On Tue, May 31, 2011 at 5:00 AM, Stephane Chazelas
<stephane_chaze...@yahoo.fr> wrote:
> 2011-05-27 13:49:52 +0200, Andreas Philipp:
> [...]
>> > Thanks, I can understand that. What I don't get is how one creates
>> > a subvol with a top-level other than 5. I might be missing the
>> > obvious, though.
>> >
>> > If I do:
>> >
>> > btrfs sub create A btrfs sub create A/B btrfs sub snap A A/B/C
>> >
>> > A, A/B, A/B/C have their top-level being 5. How would I get a new
>> > snapshot to be a child of A/B for instance?
>> >
>> > In my case, 285, was not appearing in the btrfs sub list output,
>> > 287 was a child of 285 with path "data" while all I did was create
>> > a snapshot of 284 (path u6:10022/vm+xfs@u8/xvda1/g8/v3/data in vol
>> > 5) in u6:10022/vm+xfs@u8/xvda1/g8/v3/snapshots/2011-03-30
>> >
>> > So I did manage to get a volume with a parent other than 5, but I
>> > did not ask for it.
> [...]
>> Reconsidering the explanations on btrfs subvolume list in this thread
>> I get the impression that a line in the output of btrfs subvolume list
>> with top level other than 5 indicates that the backrefs from one
>> subvolume to its parent are broken.
>>
>> What's your opinion on this?
> [...]
>
> Given that I don't really get what the parent-child relationship
> means in that context, I can't really comment.
>
> In effect, the snapshot had been created and was attached to the
> right directory (but didn't appear in the sub list), and there
> was an additional "data" volume that I had not asked for nor
> created that had the snapshot above as parent and that did
> appear in the sub list.
>
> It pretty much looks like a bug to me, I'd like to understand
> more so that I can maybe try and avoid running into it again.
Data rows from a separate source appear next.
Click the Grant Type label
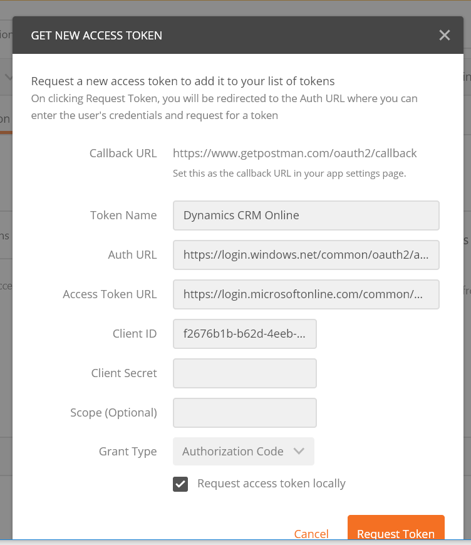The height and width of the screenshot is (545, 471). (128, 451)
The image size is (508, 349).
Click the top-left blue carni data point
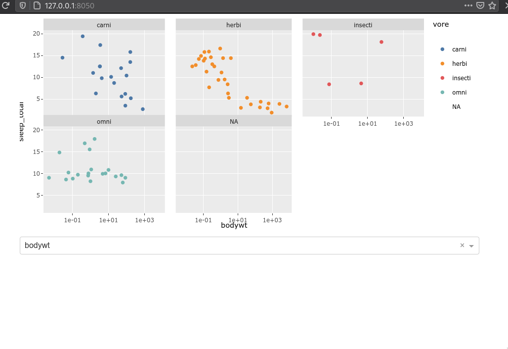coord(83,36)
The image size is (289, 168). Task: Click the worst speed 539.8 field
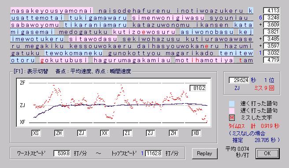[x=62, y=153]
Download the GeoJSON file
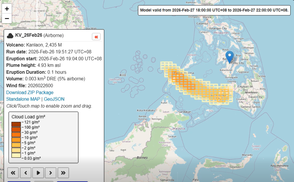294x182 pixels. click(54, 99)
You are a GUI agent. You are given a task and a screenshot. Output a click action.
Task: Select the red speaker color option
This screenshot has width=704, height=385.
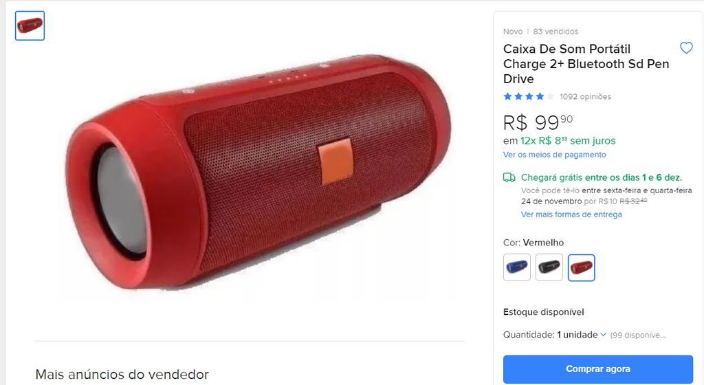[x=582, y=267]
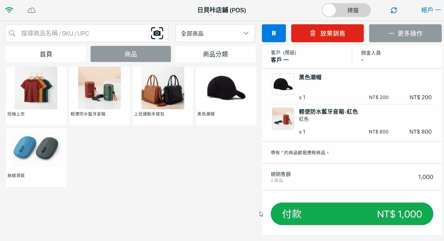Switch to the 商品分類 tab
This screenshot has height=241, width=444.
(x=215, y=54)
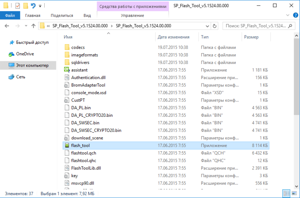This screenshot has height=198, width=300.
Task: Click the flash_tool application icon
Action: click(67, 146)
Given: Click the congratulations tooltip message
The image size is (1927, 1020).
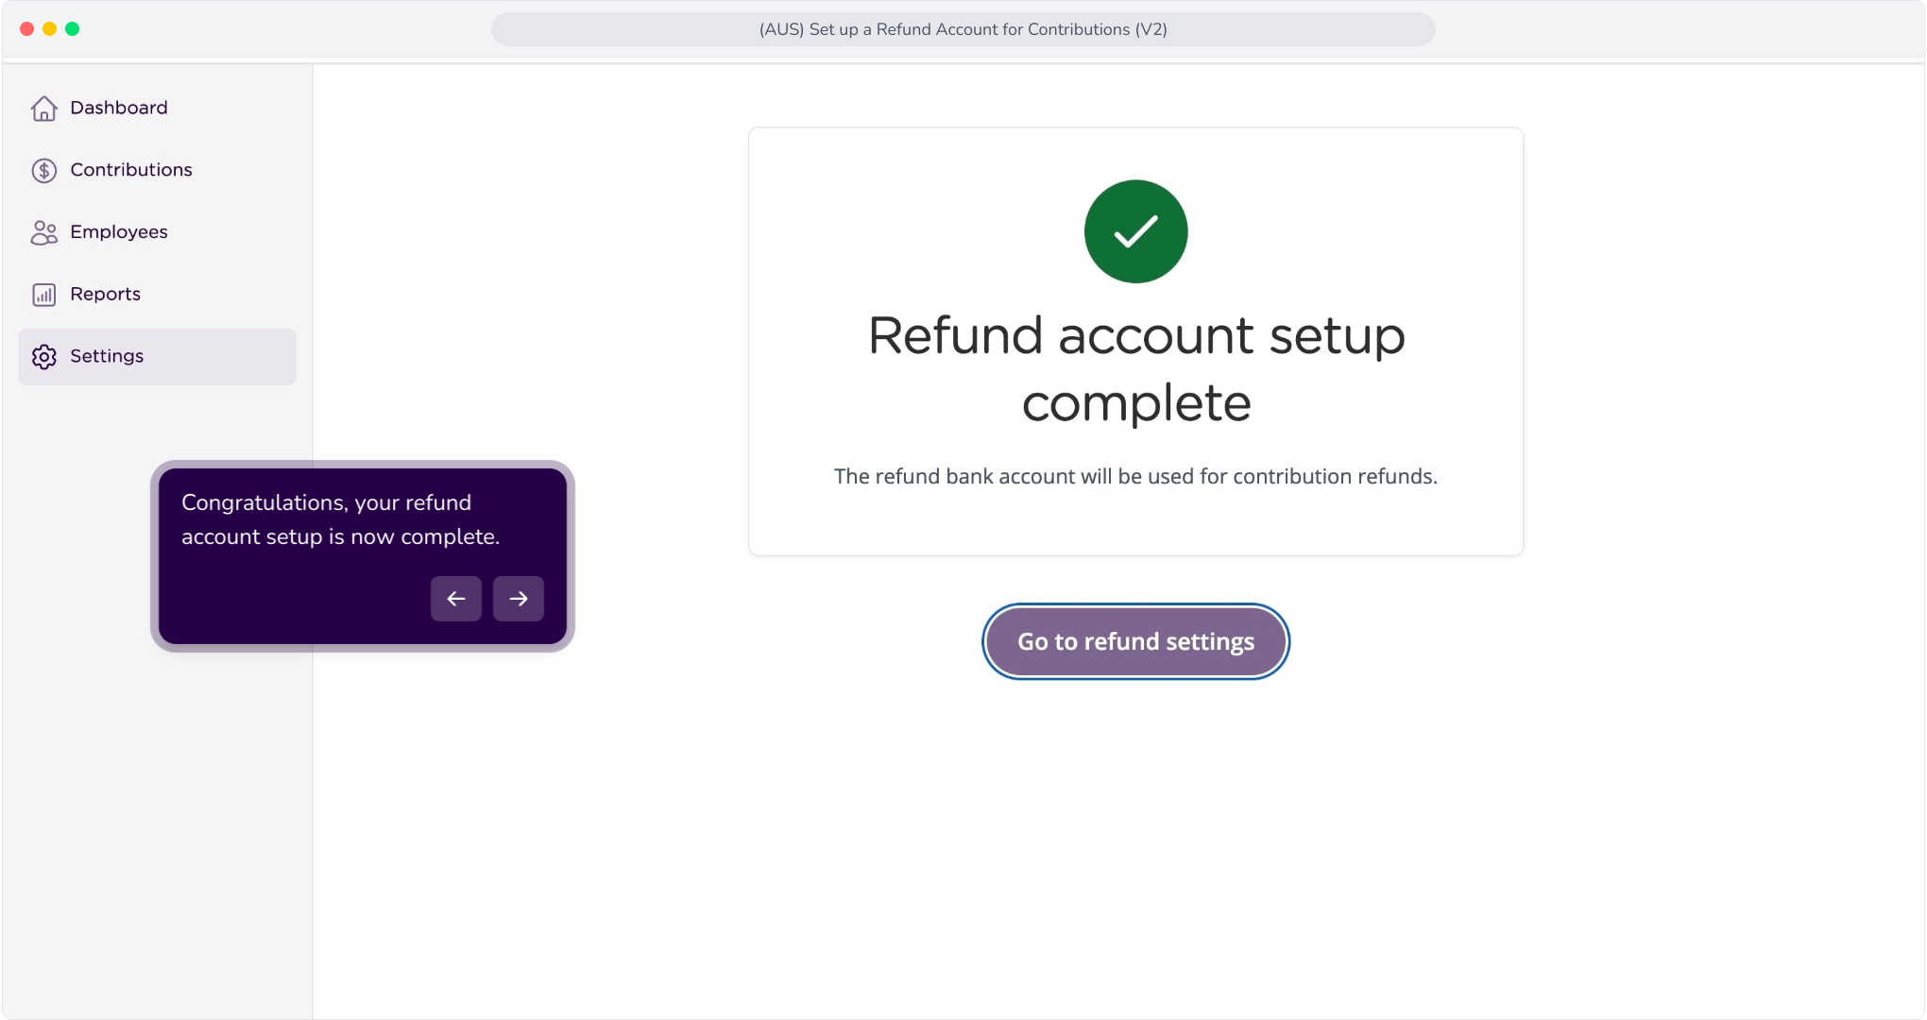Looking at the screenshot, I should [x=340, y=519].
i'm actually really interested in the conclusion to this thread
because i _want_ to create subvols with a new parent ... i didn't
realize this wasn't possible (nor the mount option) until reading this
thread.  this would give me a little more flexibility with initcpio
hooks and the like vs. packing the btrfs root with tons of hidden
files [subvols] or using IDs directly ...

i tried absolutely everything i could think of to reproduce this but
all subvols ended up having a top level id of `5`.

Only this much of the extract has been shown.